Et on en passe, comme notamment les pratiques d’« invention de maladies » : comme l’industrie pharmaceutique peine à inventer et à mettre sur le marché de nouveaux médicaments réellement utiles et efficaces, elle invente des maladies qui correspondent aux produits qu’elle a en stock. Si, si, c’est très sérieux, et documenté dans les journaux médicaux les plus prestigieux, sous le nom de Disease mongering. Exemple : le Viagra a été un succès commercial retentissant chez les hommes ? Eh bien, les labos travaillent maintenant à convaincre les femmes qu’elles souffrent de manque de désir sexuel, pour leur vendre ensuite une molécule prétendument miracle, dérivée d’un antidépresseur.

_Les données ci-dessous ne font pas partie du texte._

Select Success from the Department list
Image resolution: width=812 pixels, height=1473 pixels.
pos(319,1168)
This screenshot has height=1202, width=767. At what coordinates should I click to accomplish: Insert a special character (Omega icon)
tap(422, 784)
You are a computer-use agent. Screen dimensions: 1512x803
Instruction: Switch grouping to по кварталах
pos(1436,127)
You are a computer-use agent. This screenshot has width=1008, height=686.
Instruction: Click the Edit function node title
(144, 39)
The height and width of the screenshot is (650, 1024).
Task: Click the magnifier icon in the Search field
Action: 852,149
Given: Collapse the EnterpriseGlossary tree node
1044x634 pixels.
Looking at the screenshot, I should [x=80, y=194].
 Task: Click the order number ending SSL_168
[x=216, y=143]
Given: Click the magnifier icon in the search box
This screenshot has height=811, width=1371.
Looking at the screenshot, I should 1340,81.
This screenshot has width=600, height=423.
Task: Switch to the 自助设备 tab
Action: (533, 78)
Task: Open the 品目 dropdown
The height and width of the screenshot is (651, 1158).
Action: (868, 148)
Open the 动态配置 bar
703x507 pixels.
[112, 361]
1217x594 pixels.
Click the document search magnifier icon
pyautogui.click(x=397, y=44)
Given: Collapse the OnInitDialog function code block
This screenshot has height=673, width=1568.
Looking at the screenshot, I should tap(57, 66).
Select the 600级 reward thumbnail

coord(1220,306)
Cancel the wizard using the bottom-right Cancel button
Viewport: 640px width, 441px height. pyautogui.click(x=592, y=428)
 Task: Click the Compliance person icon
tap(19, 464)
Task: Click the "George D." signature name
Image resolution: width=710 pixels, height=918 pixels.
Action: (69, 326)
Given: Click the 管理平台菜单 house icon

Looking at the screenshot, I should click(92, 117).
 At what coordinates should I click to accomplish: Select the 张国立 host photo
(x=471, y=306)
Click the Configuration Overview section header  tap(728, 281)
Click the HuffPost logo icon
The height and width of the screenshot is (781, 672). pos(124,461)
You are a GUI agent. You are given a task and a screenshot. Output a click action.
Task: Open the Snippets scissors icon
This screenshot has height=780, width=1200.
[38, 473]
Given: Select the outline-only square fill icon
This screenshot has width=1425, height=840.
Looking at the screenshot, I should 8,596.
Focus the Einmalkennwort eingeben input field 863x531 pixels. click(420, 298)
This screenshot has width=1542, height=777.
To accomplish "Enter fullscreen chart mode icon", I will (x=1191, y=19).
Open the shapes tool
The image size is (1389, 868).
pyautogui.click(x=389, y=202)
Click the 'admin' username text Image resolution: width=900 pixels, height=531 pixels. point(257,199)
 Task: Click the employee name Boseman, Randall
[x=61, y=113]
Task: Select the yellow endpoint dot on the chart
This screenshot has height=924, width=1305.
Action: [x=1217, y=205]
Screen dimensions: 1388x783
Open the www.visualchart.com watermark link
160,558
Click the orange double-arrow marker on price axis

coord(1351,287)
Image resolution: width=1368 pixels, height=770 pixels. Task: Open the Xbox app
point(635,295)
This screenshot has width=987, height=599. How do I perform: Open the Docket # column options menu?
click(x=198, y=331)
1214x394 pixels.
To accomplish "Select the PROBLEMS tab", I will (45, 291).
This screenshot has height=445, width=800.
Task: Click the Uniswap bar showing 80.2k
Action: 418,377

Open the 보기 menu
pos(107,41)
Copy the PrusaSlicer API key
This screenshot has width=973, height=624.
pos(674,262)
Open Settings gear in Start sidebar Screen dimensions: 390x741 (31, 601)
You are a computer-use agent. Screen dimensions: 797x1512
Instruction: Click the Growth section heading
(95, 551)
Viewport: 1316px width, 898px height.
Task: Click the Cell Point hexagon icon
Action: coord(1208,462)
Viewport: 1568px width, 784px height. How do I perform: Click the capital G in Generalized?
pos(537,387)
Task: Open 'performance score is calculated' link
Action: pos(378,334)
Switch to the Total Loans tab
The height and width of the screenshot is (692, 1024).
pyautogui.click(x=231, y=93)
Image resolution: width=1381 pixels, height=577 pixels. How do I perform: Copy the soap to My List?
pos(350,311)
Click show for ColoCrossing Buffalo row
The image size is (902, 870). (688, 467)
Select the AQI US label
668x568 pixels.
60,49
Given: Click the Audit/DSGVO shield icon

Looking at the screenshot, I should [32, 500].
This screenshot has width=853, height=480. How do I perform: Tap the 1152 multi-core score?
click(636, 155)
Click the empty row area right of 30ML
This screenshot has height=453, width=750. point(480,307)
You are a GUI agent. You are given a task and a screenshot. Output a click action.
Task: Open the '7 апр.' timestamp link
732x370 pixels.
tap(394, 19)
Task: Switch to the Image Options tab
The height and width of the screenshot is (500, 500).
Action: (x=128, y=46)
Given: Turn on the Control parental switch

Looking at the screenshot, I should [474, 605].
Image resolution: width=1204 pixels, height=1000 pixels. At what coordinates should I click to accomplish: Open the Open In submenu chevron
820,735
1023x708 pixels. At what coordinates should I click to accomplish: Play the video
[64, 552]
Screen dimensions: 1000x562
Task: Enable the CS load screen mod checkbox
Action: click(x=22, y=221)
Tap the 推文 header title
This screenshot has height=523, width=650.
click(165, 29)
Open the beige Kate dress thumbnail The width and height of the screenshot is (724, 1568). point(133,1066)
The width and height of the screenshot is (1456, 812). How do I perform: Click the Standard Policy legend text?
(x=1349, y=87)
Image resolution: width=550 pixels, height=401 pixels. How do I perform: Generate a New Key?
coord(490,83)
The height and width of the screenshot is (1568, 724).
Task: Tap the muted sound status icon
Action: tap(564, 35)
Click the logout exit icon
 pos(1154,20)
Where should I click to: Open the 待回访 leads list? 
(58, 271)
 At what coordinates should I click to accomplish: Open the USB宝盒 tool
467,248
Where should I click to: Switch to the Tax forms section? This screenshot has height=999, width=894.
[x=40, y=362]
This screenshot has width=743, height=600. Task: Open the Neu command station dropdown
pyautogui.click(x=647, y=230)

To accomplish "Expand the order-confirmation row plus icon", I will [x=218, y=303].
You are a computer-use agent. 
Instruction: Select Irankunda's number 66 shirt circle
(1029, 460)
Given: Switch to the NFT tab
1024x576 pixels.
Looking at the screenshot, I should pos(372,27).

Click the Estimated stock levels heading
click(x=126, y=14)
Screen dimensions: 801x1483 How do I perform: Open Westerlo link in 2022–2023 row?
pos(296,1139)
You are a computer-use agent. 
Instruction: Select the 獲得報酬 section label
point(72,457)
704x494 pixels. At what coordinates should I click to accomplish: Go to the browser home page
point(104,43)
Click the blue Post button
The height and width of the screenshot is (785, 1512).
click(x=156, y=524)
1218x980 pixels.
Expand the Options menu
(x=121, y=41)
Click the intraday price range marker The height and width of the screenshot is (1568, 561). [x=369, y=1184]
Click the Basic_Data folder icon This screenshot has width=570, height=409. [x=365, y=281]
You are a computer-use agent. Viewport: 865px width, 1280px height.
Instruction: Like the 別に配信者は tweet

Finalement, dans la mesure où les industriels courent après « le profit maximal à n’importe quel prix humain », pour reprendre la belle formule du sociologue Jean Ziegler, il est presque logique de nous alimenter avec de la merde pour ensuite nous faire avaler les médocs qui viendront rafistoler notre santé mise à mal par la malbouffe. Mais même dans le meilleur des mondes de la chimie triomphante, ça finit toujours par coincer : un rapport de 2002 a révélé que les médicaments et les erreurs médicales étaient la cinquième cause de décès aux États-Unis (7) ! La santé tue.
Notes
(1) Comme l’éviction récente du président de commission de l’OMS travaillant sur l’impact sanitaire des téléphones portables, la veille de la remise du rapport.
(2) Michaels David, Doubt is their product, Oxford University Press, New York, 2008. McGarity Thomas, Wagner Wendy, Bending science, Harvard University Press, Cambridge, 2010.
(3) Bekelman J.E., « Scope and impact of financial conflicts of interest in biomedical research : a systematic review », Journal of the American Medical Association, 2003. Lexchin Joel, Bero Lisa A, Djulbegovic Benjamin, Clark Otavio, Pharmaceutical industry sponsorship and research outcome and quality : systematic review, 2003. Lesser LI, Ebbeling CB, Goozner M, Wypij D, Ludwig DS, Relationship between Funding Source and Conclusion among Nutrition-Related Scientific Articles, 2007.
(4) www.formindep.org/Il-y-aura-….
(5) www.formindep.org/Le-rapport….
(6) Thierry Souccar, Lait, mensonges et propagande, Éditions Thierry Souccar, 2008. Michel de Lorgeril, Cholestérol, mensonges et propagande, Éditions Thierry Souccar, 2008.
(7) Anderson RN, « Deaths : leading causes for 2000 », National Vital Statistics Reports, 2002.